Графиня была южанкой. Именно поэтому судьба привела ее в цыганский табор, когда она выехала на прогулку в поисках любовного приключения.

Так же как и саму Арабеллу. Она, подобно большинству женщин, предпочитала маленькую, безопасную интрижку настоящему чувству. Но находиться рядом с Робертом – значит подвергать опасности свою жизнь.

Если он встретится с графиней, она поможет ему скрыться от преследователей. Солгать мужу спустя четыре года будет нетрудно. Роберт вполне мог сойти за трубадура: он образован, говорит на многих языках, играет на лютне и умеет петь.

Ни люди короля, ни посланцы Гуиза не станут искать его в замке графини. Роберт сможет жить там, в полной безопасности.

Арабелла никогда по своей воле не расстанется с Робертом, но он вполне может оставить ее. Например, сошлется на то, что ему нужно в город, и не вернется. И даже если ей удастся после этого возвратиться к отцу и вымолить его прощение, она уже никогда не сможет жить так, как прежде. Маленькие любовные приключения ей уже не будут нужны.

Арабелла решила, что должна дать ему возможность пойти к графине. Она готова была вернуться к отцу, но только после того, как примет цыганское снадобье.

Песня стихла. Арабелла в задумчивости стала рассматривать рисунок ковра, которым был застелен пол. Затем она отложила лютню в сторону.

Роберт не хуже, чем она сама, понимал, что их ждет, если они останутся вместе. Он понимал это еще прежде, чем явился на турнир, выполняя обещание. Если теперь он захочет оставить ее…

Арабелла подошла к зеркалу, своему единственному союзнику, которому она доверяла самые сокровенные мысли.

Оставить ее? Нет, на такое он вряд ли способен.

Когда дверь открылась, и на пороге появился Роберт, она все еще расчесывала волосы перед зеркалом. На ней был расшитый золотом арабский халат без рукавов и с глубоким вырезом. Она медленно обернулась на звук его шагов.

Вешая бурнус на гвоздь, Роберт бросил на нее вопросительный взгляд, потом разделся и влез в лохань. Он стал намыливать себя, а Арабелла издали наблюдала за ним, сочтя за благо остаться на расстоянии и не подходить близко.

Роберт вытерся и вылез, приглаживая волосы, спутавшиеся под замысловатым арабским головным убором. Он заговорил спокойно и ласково. Арабелла осмелела и подошла к нему. Казалось, он чувствовал себя виноватым за то, что принес плохие новости. В его тоне сквозила горькая ирония.

– Менее двух недель назад здесь побывали люди. Трое в один день и двое в другой. Они искали светловолосого голубоглазого цыгана в темно-красной кибитке, с тремя лошадьми и собакой.

– А женщину?

– Король знает, что я не позволяю тебе показываться на людях, и никогда не уронит свое достоинство, признав, что ищет тебя.

– Это правда. Я для него всего лишь повод, чтобы осуществить свою месть. А что им нужно? – осведомилась она дрогнувшим голосом, не находя в себе сил, чтобы прямо спросить у него: ты им нужен живым или мертвым?

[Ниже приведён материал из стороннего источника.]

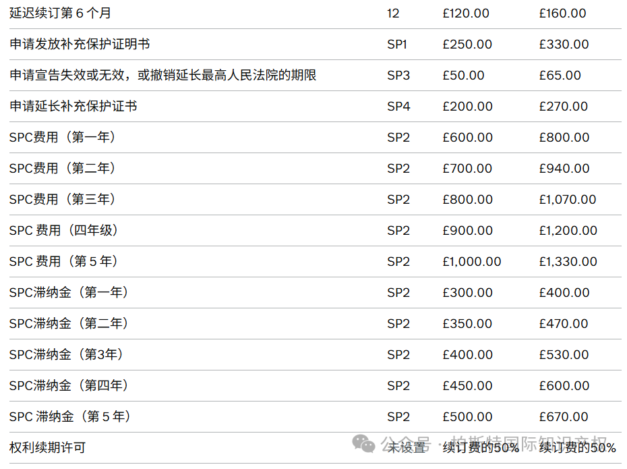Select the 'SPC 费用（四年级）' label

click(64, 231)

– Король хочет получить мою голову. Гуиз, возможно, удовольствуется моим сердцем.

Арабелла невольно вскрикнула, но, почувствовав на себе его предостерегающий взгляд, поспешила отвернуться.

– Может быть, он забудет? Со временем? – предположила она.

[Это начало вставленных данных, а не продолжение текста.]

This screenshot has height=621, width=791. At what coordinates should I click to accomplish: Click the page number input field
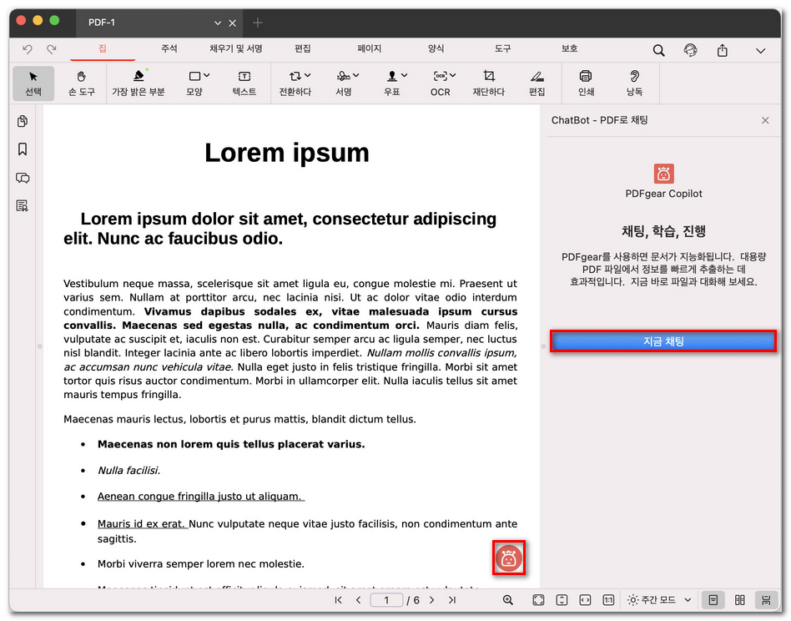pos(385,600)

– Ты действительно в это веришь?

– Нет. Он никогда не прощает даже тех оскорблений, которые сам выдумал. Он не потерпит, чтобы кто-то пошел против его власти.

– Я знаю.

– А я совсем не думала об отце в то утро, когда впервые увидела тебя у костра, – продолжала Арабелла, словно не расслышав его слов. – Ты смотрел прямо на меня, когда мы подъехали. – Ласковая улыбка тронула ее губы. – Казалось, ты давно меня ждал. Это так?

Роберт не ответил и стал одеваться.

– Мне надо накормить и напоить лошадей. Я скоро вернусь. – С этими словами он вышел.

Арабелла взяла гребень и стала расчесывать волосы, то и дело, поглядывая сквозь щель между занавесками на улицу. Она видела, как Роберт носил воду, разговаривал с Калифом на своем языке, чистил лошадей. В его отношении к животным чувствовалась необычайная забота и трогательная нежность, словно все они – люди и звери – были объединены общей судьбой, заставлявшей их держаться вместе, чтобы противостоять жестокому миру чужаков.

Когда Роберт открыл дверь, она громко и отчетливо позвала его по имени. Он внимательно посмотрел на нее.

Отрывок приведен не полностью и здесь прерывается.